From 65d765301e195226cdab7326aba9c448e855ed79 Mon Sep 17 00:00:00 2001
From: Bob Belnap <robert.belnap@uga.edu>
Date: Wed, 28 Feb 2018 13:46:41 -0500
Subject: [PATCH] add email conf for acme s/requestor/request

---
 Rakefile                               |  1 +
 manifests/common.pp                    |  4 ++--
 manifests/params.pp                    |  3 +--
 manifests/{requestor.pp => request.pp} | 26 ++++++++++++++++++++++----
 4 files changed, 26 insertions(+), 8 deletions(-)

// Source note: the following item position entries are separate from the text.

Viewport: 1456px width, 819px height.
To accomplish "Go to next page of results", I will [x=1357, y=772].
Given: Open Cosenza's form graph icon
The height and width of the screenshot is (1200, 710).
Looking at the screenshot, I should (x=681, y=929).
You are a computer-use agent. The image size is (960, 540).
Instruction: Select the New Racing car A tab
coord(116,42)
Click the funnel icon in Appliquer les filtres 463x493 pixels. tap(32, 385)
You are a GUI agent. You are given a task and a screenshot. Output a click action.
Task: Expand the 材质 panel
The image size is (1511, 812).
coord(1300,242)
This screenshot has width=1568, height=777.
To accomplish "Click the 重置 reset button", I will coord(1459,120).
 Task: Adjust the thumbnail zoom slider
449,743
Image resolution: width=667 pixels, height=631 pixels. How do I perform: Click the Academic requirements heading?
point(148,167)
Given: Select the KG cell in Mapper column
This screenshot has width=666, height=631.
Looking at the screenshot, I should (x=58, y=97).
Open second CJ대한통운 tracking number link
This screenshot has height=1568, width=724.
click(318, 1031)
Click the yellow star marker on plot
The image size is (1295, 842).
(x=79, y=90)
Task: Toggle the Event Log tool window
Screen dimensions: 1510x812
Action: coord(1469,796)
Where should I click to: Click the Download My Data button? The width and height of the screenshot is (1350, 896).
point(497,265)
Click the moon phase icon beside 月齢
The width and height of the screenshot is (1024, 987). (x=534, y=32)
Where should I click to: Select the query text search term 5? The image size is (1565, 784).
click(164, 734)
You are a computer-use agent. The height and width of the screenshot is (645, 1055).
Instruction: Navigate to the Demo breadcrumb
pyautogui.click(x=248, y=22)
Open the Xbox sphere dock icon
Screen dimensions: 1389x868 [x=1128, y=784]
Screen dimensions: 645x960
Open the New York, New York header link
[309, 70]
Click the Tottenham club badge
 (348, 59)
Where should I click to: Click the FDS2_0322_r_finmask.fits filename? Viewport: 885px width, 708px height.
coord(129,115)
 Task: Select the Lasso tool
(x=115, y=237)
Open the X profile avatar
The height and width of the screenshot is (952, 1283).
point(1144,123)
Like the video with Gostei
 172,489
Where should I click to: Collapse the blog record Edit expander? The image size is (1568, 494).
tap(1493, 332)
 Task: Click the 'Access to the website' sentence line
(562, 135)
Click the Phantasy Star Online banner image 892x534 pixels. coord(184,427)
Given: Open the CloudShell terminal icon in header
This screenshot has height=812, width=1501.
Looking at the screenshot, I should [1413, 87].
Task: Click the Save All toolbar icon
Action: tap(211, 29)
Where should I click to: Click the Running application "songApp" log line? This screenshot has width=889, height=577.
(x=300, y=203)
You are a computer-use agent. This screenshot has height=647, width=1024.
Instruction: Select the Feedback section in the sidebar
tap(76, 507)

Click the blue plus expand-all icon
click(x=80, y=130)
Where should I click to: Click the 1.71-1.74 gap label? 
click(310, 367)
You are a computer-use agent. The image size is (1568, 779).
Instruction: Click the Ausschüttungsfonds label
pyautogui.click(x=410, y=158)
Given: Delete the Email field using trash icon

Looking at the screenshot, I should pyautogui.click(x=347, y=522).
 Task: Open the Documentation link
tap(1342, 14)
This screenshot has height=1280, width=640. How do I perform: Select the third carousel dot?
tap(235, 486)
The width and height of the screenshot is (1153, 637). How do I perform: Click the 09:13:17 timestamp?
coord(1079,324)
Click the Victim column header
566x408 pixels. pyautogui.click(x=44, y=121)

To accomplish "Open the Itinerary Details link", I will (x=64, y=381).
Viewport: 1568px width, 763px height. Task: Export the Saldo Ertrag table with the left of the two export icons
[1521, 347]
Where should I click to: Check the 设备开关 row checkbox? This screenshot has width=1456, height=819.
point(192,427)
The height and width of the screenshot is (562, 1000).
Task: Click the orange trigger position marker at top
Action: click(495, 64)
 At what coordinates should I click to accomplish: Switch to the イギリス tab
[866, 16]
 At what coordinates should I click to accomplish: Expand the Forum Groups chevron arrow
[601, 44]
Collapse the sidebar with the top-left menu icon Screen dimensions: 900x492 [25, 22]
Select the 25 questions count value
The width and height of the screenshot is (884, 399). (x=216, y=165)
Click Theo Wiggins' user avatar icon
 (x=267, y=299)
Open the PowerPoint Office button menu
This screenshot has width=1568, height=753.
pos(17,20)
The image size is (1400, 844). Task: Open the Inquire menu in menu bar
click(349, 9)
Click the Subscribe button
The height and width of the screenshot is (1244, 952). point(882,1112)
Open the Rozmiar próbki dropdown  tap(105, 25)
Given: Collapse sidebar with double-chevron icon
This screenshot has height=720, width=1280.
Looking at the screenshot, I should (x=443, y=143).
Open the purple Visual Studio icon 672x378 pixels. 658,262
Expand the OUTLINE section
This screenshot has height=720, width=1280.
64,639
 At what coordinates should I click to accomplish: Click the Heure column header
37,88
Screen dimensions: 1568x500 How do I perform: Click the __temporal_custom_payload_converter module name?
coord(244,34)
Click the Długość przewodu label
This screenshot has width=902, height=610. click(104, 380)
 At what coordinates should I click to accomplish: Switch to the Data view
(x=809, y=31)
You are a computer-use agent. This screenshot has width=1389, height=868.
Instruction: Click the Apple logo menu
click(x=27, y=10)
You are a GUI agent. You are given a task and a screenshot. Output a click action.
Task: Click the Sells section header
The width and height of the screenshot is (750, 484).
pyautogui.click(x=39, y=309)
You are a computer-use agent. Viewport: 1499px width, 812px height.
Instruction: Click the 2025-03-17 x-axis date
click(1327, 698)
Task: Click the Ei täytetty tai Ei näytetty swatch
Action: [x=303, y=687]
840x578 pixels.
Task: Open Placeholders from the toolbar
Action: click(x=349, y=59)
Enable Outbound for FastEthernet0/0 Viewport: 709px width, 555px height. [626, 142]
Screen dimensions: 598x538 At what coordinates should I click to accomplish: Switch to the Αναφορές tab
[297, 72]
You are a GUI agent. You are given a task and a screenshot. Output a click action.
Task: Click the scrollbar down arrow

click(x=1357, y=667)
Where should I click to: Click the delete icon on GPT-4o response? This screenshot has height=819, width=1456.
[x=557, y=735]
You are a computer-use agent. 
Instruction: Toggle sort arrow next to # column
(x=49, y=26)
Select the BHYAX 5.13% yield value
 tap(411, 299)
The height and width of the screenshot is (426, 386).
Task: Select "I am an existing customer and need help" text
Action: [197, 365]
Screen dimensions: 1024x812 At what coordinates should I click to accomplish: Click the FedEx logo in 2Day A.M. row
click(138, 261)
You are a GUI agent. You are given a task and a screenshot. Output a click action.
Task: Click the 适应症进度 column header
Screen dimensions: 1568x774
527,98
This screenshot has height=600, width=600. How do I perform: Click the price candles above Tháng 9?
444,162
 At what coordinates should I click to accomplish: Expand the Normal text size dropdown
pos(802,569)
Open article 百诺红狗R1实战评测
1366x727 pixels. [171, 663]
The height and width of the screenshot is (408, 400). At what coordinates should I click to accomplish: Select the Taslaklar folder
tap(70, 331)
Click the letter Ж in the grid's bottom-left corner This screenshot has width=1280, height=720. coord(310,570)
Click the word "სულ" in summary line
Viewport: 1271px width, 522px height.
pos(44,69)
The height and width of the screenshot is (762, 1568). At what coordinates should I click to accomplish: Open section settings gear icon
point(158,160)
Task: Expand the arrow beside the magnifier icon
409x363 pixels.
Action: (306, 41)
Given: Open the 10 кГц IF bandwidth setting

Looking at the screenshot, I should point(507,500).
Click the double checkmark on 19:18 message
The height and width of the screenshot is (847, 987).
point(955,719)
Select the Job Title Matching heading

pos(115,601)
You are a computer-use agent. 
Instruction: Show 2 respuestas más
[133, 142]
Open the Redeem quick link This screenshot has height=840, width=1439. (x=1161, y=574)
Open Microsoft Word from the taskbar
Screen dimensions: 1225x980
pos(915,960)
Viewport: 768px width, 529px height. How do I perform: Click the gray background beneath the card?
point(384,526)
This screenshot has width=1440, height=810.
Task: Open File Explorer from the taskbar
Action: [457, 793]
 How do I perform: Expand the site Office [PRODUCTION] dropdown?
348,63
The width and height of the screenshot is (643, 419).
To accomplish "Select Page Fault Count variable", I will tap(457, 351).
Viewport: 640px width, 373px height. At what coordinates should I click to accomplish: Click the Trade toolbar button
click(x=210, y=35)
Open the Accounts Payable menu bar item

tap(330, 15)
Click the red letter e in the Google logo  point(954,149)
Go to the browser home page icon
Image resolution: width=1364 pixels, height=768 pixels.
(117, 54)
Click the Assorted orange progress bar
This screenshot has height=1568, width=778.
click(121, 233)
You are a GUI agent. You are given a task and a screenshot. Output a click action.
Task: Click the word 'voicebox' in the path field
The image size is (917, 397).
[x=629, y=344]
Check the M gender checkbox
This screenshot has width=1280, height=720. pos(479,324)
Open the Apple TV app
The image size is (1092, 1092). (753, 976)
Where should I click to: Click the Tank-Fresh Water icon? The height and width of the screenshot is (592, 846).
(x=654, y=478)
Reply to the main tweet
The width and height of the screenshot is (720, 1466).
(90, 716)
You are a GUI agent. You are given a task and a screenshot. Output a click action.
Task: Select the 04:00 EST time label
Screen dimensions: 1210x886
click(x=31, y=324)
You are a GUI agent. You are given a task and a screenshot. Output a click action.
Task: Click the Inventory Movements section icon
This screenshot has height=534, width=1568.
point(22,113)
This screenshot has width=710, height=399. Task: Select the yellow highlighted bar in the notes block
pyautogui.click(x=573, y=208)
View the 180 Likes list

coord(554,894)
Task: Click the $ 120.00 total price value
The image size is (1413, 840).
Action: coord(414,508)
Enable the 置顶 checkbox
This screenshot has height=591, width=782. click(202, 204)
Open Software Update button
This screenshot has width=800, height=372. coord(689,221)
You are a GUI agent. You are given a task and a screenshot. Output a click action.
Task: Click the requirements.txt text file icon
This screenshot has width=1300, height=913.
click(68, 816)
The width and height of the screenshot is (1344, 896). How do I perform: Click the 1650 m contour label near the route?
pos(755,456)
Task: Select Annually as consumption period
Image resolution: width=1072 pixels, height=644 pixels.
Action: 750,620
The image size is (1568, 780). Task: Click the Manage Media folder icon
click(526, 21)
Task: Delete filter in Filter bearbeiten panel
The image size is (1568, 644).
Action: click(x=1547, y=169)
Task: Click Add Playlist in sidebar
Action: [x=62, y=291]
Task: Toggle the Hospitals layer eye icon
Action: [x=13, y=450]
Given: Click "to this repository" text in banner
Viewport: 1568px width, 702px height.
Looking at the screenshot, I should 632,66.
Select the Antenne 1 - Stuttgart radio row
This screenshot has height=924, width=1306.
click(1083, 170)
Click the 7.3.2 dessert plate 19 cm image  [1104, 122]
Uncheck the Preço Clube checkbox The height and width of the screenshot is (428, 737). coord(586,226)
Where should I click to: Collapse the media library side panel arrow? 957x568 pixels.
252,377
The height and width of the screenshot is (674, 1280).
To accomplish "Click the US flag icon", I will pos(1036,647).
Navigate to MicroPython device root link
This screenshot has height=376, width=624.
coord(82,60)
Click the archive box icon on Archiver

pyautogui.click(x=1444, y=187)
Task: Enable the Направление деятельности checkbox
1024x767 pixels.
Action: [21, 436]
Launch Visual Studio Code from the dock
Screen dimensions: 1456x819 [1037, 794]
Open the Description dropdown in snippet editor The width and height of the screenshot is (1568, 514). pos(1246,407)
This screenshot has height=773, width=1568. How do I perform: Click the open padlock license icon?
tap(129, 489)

 rename manifests/{requestor.pp => request.pp} (81%)

diff --git a/Rakefile b/Rakefile
index 81381e0..7daeb95 100644
--- a/Rakefile
+++ b/Rakefile
@@ -1,2 +1,3 @@
 require 'puppetlabs_spec_helper/rake_tasks'
 require 'puppet-syntax/tasks/puppet-syntax'
+PuppetLint.configurationsend('disable_arror_on_right_operand_line')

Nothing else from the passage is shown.